── Data
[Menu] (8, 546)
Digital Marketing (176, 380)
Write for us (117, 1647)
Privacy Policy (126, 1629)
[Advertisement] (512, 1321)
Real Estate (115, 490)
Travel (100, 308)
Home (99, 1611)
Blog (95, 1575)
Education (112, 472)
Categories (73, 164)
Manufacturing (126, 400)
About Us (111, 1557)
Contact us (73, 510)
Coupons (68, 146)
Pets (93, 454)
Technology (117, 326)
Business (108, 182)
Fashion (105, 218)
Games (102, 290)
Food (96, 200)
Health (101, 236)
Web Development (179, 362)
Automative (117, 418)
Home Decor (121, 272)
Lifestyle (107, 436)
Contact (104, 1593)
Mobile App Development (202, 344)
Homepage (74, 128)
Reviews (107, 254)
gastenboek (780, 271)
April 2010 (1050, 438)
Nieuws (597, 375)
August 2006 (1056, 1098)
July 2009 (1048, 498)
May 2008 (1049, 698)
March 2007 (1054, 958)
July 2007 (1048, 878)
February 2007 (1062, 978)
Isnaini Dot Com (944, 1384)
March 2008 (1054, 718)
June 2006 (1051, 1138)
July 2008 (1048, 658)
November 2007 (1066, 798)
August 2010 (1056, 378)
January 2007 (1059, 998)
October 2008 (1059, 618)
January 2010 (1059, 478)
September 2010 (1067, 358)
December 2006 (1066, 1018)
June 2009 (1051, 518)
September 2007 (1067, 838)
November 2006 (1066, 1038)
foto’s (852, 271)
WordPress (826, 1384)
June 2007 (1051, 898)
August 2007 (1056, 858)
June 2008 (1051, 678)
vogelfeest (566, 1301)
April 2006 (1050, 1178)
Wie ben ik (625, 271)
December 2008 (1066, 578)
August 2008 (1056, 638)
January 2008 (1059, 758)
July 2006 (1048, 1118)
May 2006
────
_Task to carry out_: Output the data above without altering a line.

_Reply to the exercise_:
[Menu] (8, 546)
Digital Marketing (176, 380)
Write for us (117, 1647)
Privacy Policy (126, 1629)
[Advertisement] (512, 1321)
Real Estate (115, 490)
Travel (100, 308)
Home (99, 1611)
Blog (95, 1575)
Education (112, 472)
Categories (73, 164)
Manufacturing (126, 400)
About Us (111, 1557)
Contact us (73, 510)
Coupons (68, 146)
Pets (93, 454)
Technology (117, 326)
Business (108, 182)
Fashion (105, 218)
Games (102, 290)
Food (96, 200)
Health (101, 236)
Web Development (179, 362)
Automative (117, 418)
Home Decor (121, 272)
Lifestyle (107, 436)
Contact (104, 1593)
Mobile App Development (202, 344)
Homepage (74, 128)
Reviews (107, 254)
gastenboek (780, 271)
April 2010 (1050, 438)
Nieuws (597, 375)
August 2006 (1056, 1098)
July 2009 (1048, 498)
May 2008 (1049, 698)
March 2007 (1054, 958)
July 2007 (1048, 878)
February 2007 (1062, 978)
Isnaini Dot Com (944, 1384)
March 2008 (1054, 718)
June 2006 (1051, 1138)
July 2008 (1048, 658)
November 2007 (1066, 798)
August 2010 (1056, 378)
January 2007 (1059, 998)
October 2008 (1059, 618)
January 2010 (1059, 478)
September 2010 (1067, 358)
December 2006 (1066, 1018)
June 2009 (1051, 518)
September 2007 (1067, 838)
November 2006 (1066, 1038)
foto’s (852, 271)
WordPress (826, 1384)
June 2007 (1051, 898)
August 2007 (1056, 858)
June 2008 (1051, 678)
vogelfeest (566, 1301)
April 2006 (1050, 1178)
Wie ben ik (625, 271)
December 2008 (1066, 578)
August 2008 (1056, 638)
January 2008 (1059, 758)
July 2006 (1048, 1118)
May 2006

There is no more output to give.